Wednesday, 14:15 - 14:40 h, Room: H 0106, Talk 3

Pavithra Harsha
Demand-response in the electricity smart grid: A data-driven pricing and inventory optimization approach

Coauthors: Ramesh Natarajan, Dharmashankar Subramanian

 

Abstract:
Demand response schemes based on dynamic pricing are of considerable interest in the emerging smart grid. For instance, an electric utility can optimize its operational objectives by providing certain “price incentive signals” to consumers, so as to minimize generation, spinning reserve and salvage costs, and revenue shortfalls, while simultaneously satisfying the resulting stochastic responsive demand. Although perhaps not well known and widely used, this demand-management problem can be formulated as a classical price-sensitive, newsvendor model, but with several enhancements to make it applicable to the smart grid context.

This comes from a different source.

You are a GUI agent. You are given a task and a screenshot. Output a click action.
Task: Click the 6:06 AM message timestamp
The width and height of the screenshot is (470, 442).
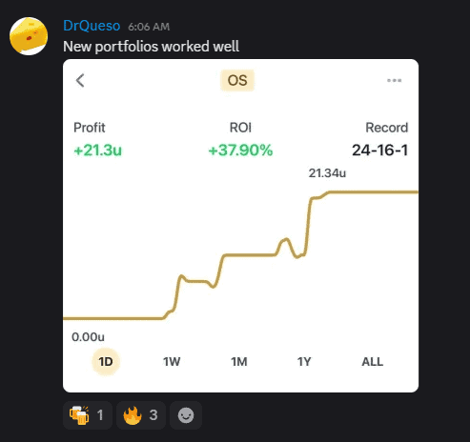point(149,27)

A major concern is the interaction of multiple drivers of demand, including weather, time-of-day, and seasonality, in addition to the type and form of the incentive signals. We consider a novel approach that is based on the use of quantile and mixed quantile regression to jointly estimate the optimal stocking level and pricing signals. This approach is data-driven, distribution-free, and makes best use of the sparse, high-dimensional demand data. We illustrate its efficacy, robustness and accuracy over possible alternatives with computational examples.